▸ TASK PROMPT:
Among the entries that follow, the required portion opens with the line containing "History (43, 40)" and closes with the line containing "Free Shipping (282, 2180)". Give that portion again exactly, and nothing else.

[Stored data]
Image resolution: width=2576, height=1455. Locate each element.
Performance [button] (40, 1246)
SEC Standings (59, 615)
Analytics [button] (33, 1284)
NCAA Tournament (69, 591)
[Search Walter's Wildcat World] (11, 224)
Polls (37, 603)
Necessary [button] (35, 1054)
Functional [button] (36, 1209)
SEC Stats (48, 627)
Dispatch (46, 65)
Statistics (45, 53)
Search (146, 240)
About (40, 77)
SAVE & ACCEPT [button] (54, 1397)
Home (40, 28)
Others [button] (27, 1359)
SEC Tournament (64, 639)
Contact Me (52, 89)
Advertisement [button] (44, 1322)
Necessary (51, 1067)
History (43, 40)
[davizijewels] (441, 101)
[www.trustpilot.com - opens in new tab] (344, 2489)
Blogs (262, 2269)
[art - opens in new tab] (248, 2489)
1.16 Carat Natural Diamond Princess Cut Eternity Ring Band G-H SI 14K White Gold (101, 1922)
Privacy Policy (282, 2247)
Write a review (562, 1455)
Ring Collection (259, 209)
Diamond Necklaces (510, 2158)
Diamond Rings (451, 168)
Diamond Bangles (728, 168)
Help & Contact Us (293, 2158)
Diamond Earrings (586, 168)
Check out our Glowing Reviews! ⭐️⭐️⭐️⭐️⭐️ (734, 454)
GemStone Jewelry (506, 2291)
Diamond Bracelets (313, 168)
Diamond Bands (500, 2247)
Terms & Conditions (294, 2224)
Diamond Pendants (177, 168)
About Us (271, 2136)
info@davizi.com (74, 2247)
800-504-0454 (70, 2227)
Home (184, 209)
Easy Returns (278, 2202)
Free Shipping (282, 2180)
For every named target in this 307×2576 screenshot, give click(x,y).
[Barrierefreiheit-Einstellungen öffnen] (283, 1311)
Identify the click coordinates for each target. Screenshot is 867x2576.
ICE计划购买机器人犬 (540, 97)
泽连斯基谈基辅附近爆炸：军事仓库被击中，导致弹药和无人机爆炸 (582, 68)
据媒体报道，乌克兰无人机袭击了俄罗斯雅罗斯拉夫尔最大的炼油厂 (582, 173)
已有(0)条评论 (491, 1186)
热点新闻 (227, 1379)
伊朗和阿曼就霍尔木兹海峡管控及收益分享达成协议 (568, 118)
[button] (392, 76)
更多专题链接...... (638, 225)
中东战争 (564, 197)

▸ SOLUTION:
History (43, 40)
[davizijewels] (441, 101)
[www.trustpilot.com - opens in new tab] (344, 2489)
Blogs (262, 2269)
[art - opens in new tab] (248, 2489)
1.16 Carat Natural Diamond Princess Cut Eternity Ring Band G-H SI 14K White Gold (101, 1922)
Privacy Policy (282, 2247)
Write a review (562, 1455)
Ring Collection (259, 209)
Diamond Necklaces (510, 2158)
Diamond Rings (451, 168)
Diamond Bangles (728, 168)
Help & Contact Us (293, 2158)
Diamond Earrings (586, 168)
Check out our Glowing Reviews! ⭐️⭐️⭐️⭐️⭐️ (734, 454)
GemStone Jewelry (506, 2291)
Diamond Bracelets (313, 168)
Diamond Bands (500, 2247)
Terms & Conditions (294, 2224)
Diamond Pendants (177, 168)
About Us (271, 2136)
info@davizi.com (74, 2247)
800-504-0454 (70, 2227)
Home (184, 209)
Easy Returns (278, 2202)
Free Shipping (282, 2180)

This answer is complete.